**Records contained in a dataset:**
===

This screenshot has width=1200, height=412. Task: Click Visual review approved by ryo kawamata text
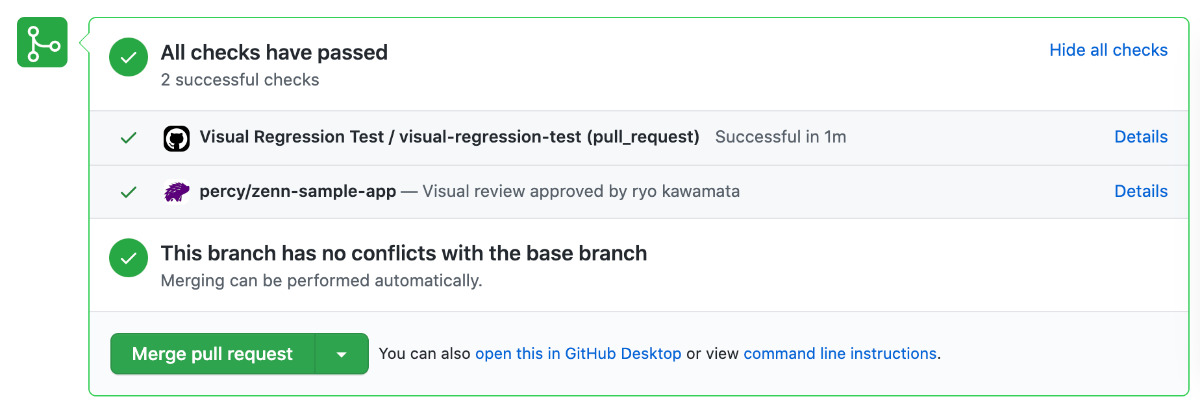point(581,191)
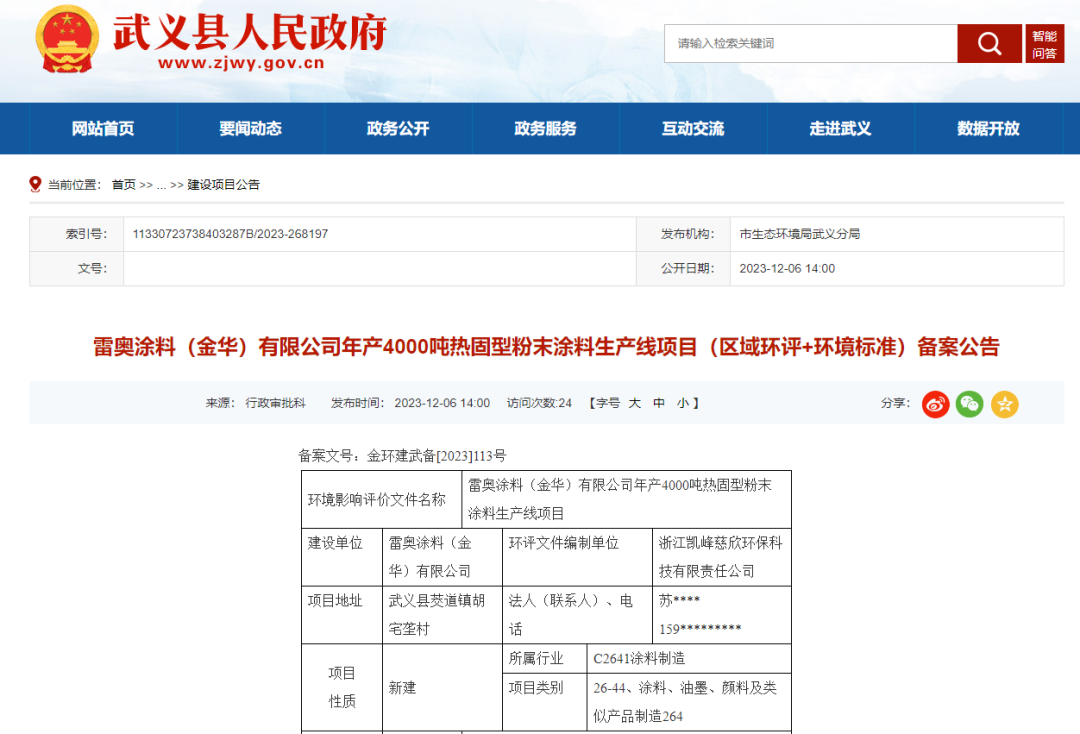Share to QZone star icon
Image resolution: width=1080 pixels, height=734 pixels.
click(1004, 404)
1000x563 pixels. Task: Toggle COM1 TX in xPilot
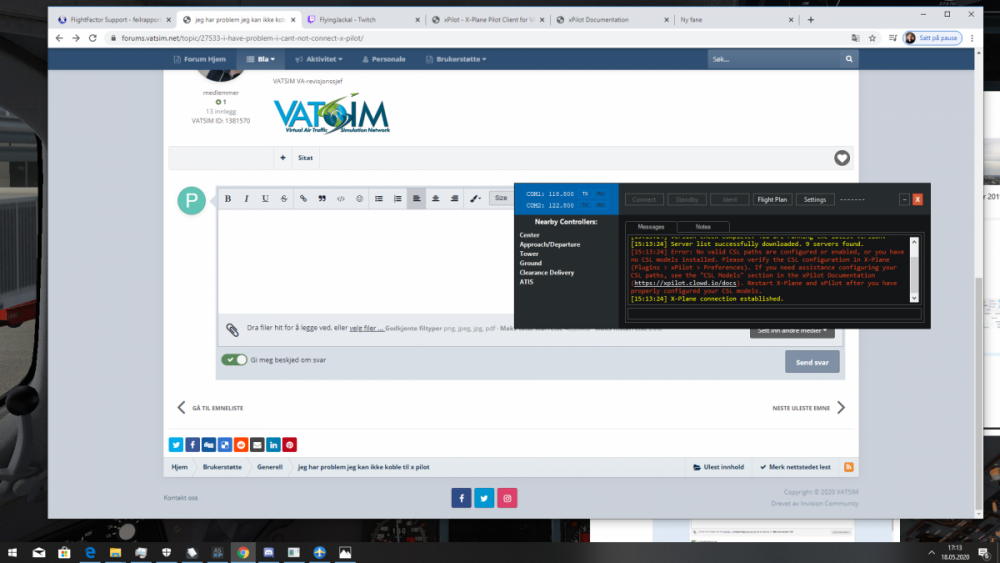[585, 193]
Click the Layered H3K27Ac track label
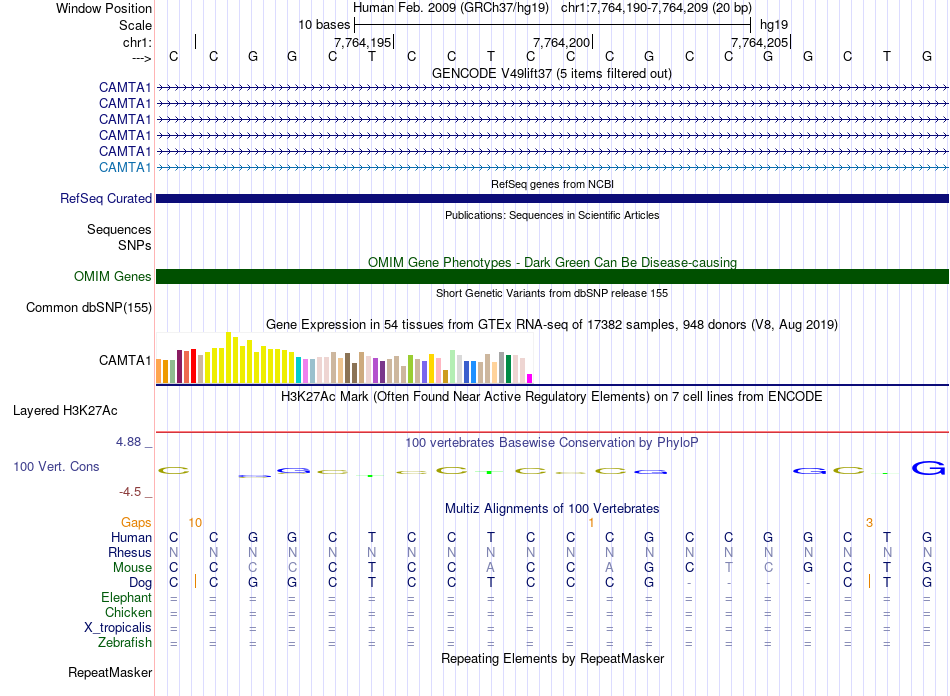The width and height of the screenshot is (950, 696). click(65, 410)
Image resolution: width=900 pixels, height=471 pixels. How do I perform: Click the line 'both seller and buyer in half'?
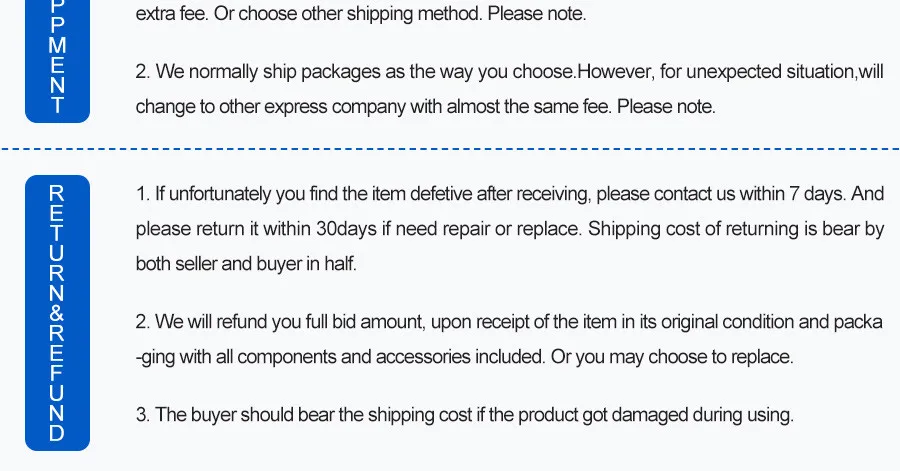pyautogui.click(x=246, y=264)
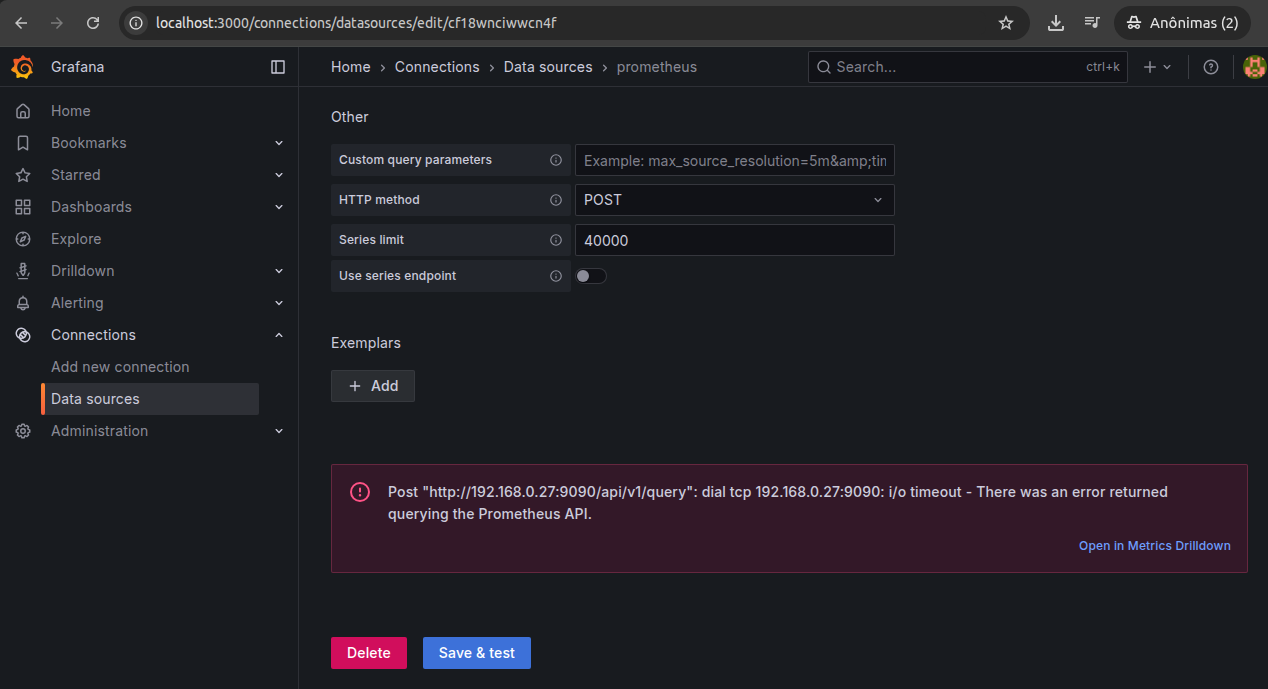
Task: Click the info icon next to HTTP method
Action: [556, 200]
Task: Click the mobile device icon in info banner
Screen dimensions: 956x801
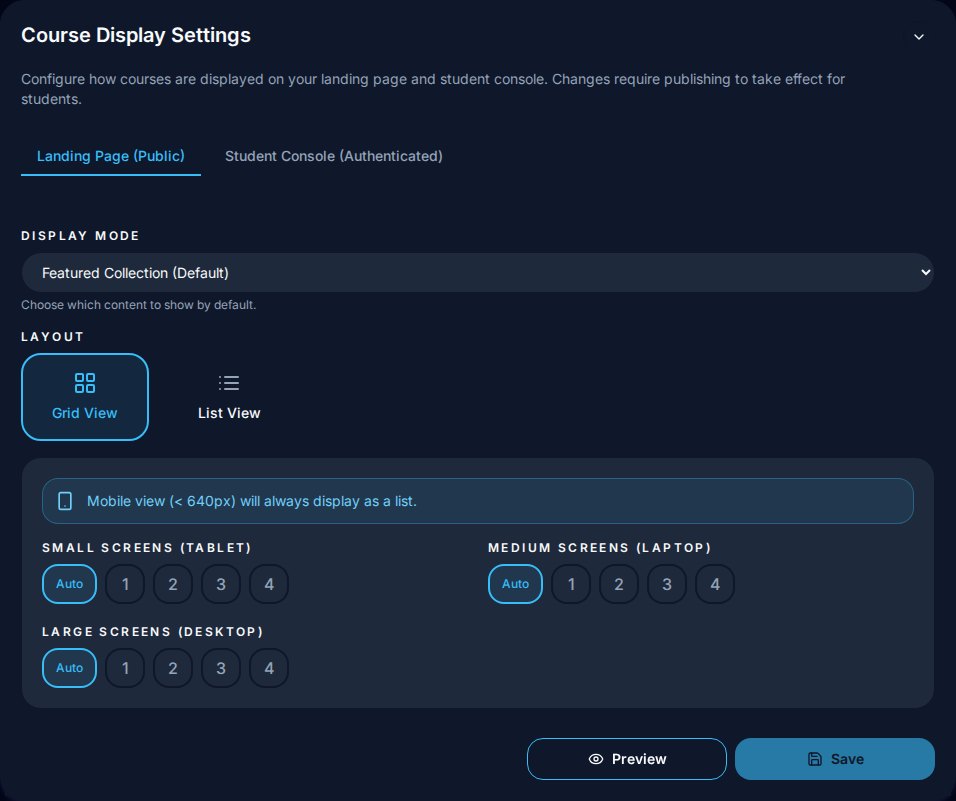Action: [65, 501]
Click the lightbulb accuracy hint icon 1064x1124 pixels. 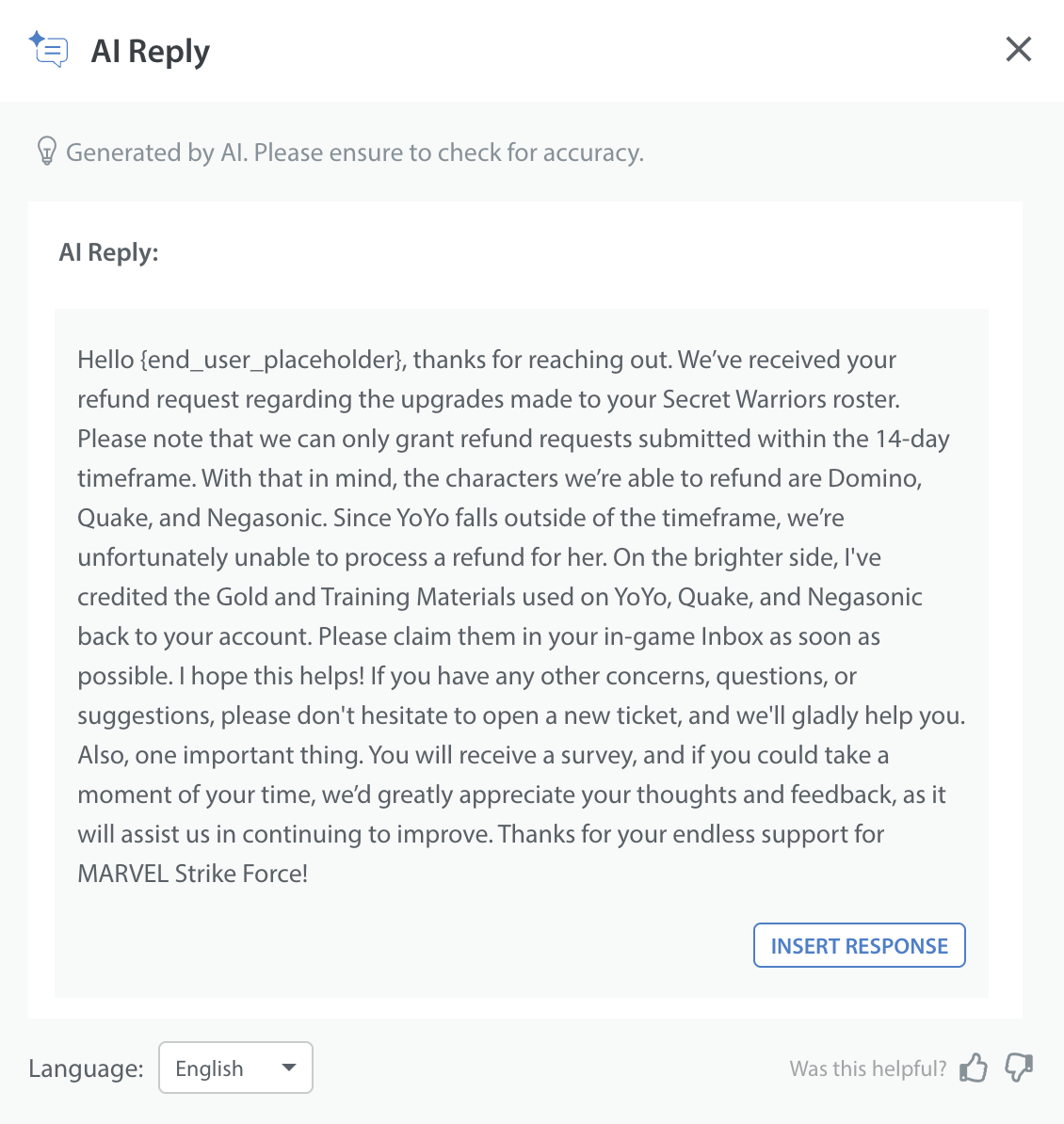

===

**Exercise:** Excluding all pictures, print exactly and only the lines from the line with "Screen dimensions: 956x801" through the end of the records above, both ends included.

**Answer space:**
Screen dimensions: 956x801
Action: [65, 501]
Click the lightbulb accuracy hint icon 1064x1124 pixels. 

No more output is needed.